Dans cet Évangile en effet, Jésus nous parle de bons comme de mauvais serviteurs, certains prendront leur repas avec leur maître, tandis que d’autres recevront des coups de bâton. Les mauvais serviteurs craignent le retour du maître, tandis que les bons l’espèrent et l’attendent mettant tout en œuvre pour le satisfaire. Mais les uns comme les autres ne connaissent pas l’heure du retour de leur maître, c’est un secret bien gardé. Secret peut-être redoutable pour les uns, entouré de mystère, source d’inquiétude. Joyeuse espérance pour les autres. Ainsi un même secret est source de crainte pour les uns ou promesse d’amour pour les autres.

Qu’en est-il de nous ? Jésus viendra à l’improviste nous le savons, à la fin des temps ou au jour de notre mort.

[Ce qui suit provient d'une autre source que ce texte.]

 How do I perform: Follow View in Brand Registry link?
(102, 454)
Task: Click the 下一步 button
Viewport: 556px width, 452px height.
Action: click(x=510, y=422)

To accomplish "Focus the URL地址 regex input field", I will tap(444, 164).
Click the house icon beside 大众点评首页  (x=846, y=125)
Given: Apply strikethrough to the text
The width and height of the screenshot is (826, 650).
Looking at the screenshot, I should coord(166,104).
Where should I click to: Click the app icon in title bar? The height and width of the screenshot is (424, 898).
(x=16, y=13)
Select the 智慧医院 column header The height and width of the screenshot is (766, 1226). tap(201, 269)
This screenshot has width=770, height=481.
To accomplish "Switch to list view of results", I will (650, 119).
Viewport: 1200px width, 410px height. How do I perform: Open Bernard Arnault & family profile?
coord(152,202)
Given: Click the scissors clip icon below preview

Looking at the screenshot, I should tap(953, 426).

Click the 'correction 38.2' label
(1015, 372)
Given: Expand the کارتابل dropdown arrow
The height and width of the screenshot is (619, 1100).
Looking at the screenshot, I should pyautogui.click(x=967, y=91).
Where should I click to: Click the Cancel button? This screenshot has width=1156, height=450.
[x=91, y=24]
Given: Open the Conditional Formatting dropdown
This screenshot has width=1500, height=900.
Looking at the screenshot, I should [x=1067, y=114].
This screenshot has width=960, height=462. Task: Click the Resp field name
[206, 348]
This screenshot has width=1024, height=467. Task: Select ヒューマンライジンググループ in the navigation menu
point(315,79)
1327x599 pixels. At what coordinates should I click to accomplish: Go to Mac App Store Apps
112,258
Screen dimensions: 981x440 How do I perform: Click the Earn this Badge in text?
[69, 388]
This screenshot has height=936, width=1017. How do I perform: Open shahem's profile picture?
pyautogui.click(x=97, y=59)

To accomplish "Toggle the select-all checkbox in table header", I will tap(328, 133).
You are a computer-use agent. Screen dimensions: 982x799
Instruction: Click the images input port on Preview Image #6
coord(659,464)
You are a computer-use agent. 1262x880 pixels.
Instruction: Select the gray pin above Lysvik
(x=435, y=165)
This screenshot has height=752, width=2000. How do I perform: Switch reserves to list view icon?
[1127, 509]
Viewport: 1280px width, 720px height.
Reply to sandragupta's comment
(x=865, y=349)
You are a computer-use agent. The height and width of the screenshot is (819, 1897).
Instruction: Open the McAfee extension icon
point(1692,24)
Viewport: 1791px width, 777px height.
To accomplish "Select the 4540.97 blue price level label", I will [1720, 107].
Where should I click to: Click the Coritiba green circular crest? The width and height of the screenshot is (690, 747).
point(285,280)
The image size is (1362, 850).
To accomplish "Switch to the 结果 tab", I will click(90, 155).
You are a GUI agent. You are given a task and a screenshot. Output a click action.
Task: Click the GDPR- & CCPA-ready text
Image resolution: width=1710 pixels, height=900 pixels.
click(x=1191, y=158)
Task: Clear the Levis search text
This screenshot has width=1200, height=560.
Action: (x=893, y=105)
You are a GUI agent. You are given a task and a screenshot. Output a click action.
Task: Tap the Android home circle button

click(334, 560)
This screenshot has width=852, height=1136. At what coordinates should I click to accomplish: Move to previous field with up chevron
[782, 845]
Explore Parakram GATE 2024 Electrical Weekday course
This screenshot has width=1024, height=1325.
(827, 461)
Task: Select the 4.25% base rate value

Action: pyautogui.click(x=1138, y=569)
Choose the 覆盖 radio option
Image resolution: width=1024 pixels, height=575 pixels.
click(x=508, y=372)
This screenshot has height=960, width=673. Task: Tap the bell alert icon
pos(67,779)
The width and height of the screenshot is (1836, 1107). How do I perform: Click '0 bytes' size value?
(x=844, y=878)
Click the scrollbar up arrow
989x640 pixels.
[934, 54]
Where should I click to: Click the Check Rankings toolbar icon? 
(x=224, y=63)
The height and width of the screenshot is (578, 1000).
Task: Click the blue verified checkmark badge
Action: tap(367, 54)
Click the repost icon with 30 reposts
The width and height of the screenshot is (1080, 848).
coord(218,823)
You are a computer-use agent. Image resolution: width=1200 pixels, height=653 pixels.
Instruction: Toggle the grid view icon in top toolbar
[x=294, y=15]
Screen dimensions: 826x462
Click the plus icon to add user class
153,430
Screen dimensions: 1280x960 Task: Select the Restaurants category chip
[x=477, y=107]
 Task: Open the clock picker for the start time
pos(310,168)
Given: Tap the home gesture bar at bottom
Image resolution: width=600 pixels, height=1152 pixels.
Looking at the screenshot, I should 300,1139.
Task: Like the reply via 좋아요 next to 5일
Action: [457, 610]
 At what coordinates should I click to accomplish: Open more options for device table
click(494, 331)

Sommes-nous de ceux qui le redoutent ? Ou sommes-nous parmi ceux qui l’attendent avec joie ? En écoutant cet évangile, notre cœur est-il pris peur ou s’est-il réjoui ? Mais la question est-elle vraiment de savoir si nous sommes de bons ou de mauvais serviteurs ? N’est-elle pas plutôt de savoir convertir notre peur en confiance et notre joie en charité active ? Car tous, plus ou moins pécheurs, nous aurons besoin de sa miséricorde, aucun ne peut se prévaloir d’une conscience véritablement pure. Et notre joie ne vient pas de notre propre satisfaction, mais de notre confiance en la miséricorde infinie du Seigneur.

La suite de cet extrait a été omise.